Blog by Sumana Harihareswara, Changeset founder

21 Feb 2003, 19:05 p.m.

The Language of Film is the Roundup

Hi, reader. I wrote this in 2003 and it's now more than five years old. So it may be very out of date; the world, and I, have changed a lot since I wrote it! I'm keeping this up for historical archive purposes, but the me of today may 100% disagree with what I said then. I rarely edit posts after publishing them, but if I do, I usually leave a note in italics to mark the edit and the reason. If this post is particularly offensive or breaches someone's privacy, please contact me.

Bend it like Beckham. I got to see this a few weeks back because my sister is a mover and shaker and got preview screening tickets. What a country! The plot: think American Chai plus Girlfight -- Indian daughter of Indian Immigrants to Britain wants to play soccer but her parents don't get it. No, I haven't seen American Chai or Girlfight.
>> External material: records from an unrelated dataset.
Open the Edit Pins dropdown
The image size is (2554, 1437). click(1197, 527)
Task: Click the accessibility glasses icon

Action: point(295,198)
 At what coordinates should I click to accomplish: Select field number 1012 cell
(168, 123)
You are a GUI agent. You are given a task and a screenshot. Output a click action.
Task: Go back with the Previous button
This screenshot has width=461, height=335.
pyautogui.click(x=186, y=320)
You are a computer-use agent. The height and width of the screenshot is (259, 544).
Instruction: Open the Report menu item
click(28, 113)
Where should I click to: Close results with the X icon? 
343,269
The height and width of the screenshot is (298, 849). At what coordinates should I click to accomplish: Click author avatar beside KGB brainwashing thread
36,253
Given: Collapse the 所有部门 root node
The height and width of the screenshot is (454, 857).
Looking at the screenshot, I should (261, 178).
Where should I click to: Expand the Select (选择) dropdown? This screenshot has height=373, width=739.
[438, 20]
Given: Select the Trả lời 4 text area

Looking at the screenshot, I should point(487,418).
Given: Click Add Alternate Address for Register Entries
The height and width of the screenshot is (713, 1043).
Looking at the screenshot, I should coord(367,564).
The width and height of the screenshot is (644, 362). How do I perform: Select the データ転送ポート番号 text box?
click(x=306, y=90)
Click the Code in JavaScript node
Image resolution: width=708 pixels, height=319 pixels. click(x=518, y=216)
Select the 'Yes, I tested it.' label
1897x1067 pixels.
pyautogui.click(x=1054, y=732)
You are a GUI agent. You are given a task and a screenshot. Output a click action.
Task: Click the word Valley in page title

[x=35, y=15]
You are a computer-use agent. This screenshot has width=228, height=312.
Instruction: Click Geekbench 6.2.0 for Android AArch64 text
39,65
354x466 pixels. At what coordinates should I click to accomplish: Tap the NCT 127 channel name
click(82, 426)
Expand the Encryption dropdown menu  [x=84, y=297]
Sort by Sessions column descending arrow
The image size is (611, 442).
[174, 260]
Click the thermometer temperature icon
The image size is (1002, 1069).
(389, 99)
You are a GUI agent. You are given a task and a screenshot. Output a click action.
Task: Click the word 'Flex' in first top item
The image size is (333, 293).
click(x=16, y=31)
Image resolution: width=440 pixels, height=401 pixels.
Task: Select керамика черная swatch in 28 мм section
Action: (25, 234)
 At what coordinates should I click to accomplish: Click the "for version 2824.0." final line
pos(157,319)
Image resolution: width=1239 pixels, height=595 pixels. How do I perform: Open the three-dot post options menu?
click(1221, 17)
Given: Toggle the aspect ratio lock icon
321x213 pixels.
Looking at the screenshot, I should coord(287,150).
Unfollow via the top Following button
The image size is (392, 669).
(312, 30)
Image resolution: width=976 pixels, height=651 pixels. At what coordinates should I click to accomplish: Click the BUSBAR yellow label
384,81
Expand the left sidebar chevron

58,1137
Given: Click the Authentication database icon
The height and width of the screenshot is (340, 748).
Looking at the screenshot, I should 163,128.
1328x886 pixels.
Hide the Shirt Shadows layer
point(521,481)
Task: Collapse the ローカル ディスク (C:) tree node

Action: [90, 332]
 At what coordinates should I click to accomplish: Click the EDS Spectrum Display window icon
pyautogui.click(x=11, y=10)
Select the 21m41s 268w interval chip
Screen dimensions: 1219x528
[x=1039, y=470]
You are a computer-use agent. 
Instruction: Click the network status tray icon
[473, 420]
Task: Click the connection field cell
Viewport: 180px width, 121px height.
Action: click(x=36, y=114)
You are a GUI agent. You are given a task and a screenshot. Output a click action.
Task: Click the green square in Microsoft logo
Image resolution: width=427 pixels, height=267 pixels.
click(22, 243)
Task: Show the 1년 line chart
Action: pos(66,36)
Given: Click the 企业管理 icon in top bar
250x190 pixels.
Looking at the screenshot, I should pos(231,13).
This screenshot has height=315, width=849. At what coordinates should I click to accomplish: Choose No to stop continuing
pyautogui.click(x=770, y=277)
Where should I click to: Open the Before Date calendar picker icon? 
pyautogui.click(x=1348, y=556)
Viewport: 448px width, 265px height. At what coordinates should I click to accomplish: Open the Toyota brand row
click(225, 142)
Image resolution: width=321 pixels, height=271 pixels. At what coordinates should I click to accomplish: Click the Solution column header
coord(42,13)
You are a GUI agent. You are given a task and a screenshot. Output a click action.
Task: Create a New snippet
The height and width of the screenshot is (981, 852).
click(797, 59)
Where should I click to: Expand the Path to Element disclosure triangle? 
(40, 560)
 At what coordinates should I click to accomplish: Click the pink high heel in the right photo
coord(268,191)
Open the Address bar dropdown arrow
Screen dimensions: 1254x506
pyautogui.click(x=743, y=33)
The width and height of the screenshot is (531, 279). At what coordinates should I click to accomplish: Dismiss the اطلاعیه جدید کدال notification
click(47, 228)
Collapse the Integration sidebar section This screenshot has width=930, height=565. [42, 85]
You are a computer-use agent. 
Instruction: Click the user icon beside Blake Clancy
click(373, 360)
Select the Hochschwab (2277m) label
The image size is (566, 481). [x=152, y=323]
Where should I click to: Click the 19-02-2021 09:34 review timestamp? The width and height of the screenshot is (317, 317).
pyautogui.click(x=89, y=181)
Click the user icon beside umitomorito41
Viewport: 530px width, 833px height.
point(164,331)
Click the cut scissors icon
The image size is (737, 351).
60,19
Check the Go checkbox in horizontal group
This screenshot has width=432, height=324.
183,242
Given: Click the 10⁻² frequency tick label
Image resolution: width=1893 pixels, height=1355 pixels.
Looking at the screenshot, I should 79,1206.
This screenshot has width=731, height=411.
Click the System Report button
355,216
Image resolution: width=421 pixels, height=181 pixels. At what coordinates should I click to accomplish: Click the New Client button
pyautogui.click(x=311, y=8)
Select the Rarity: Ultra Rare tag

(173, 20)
I enjoyed Bend it Like Beckham a lot -- music, characters, situations, dialogue, plot, cinematography, the whole shebang. Non-Indians would also enjoy it, although with some backburner suspicion that they're not getting all the jokes.

Every Indian immigrant movie I've seen (except American Desi) is about Indian parents who just don't get their kids and in the end the parents adjust and everyone gets along. There are other plots about us, right?

Lost in La Mancha. I walked into the theater and saw a Squelch staffer and a DeCadence singer, of course.

I'm just not used to documentaries. You watch them differently, and I looked for journalism when the documentarian chose suspense and vice versa. Maybe if I'd seen more Gilliam before watching Lost I'd have got more out of it. As it happened, it just got me morose about the obstacles to articulating one's creative vision.

Emerson wrote in "Self-Reliance" that it doesn't make sense to base your worth on the judgments of others, and that struck my ninth-grade heart with a force I've never forgotten. But stand-up can really suck when the audience won't converse with the performer, when they won't trade their laughs for your jokes. How can I be a self-reliant performer? How, to cite Krishna's first lesson in the Bhagavad-Gita, can I do my duty without worrying about its fruits?

I must stay rooted in my own aesthetics. My favorite performers cleverly present their clear, unique perspectives -- I want to do that, and if I'm good and I hustle I'll achieve a little fame.

Russian Ark. I admired the technical wowness, but the most exciting moments were picking out places in the Hermitage that I'd been and telling Leonard what the subtitles didn't.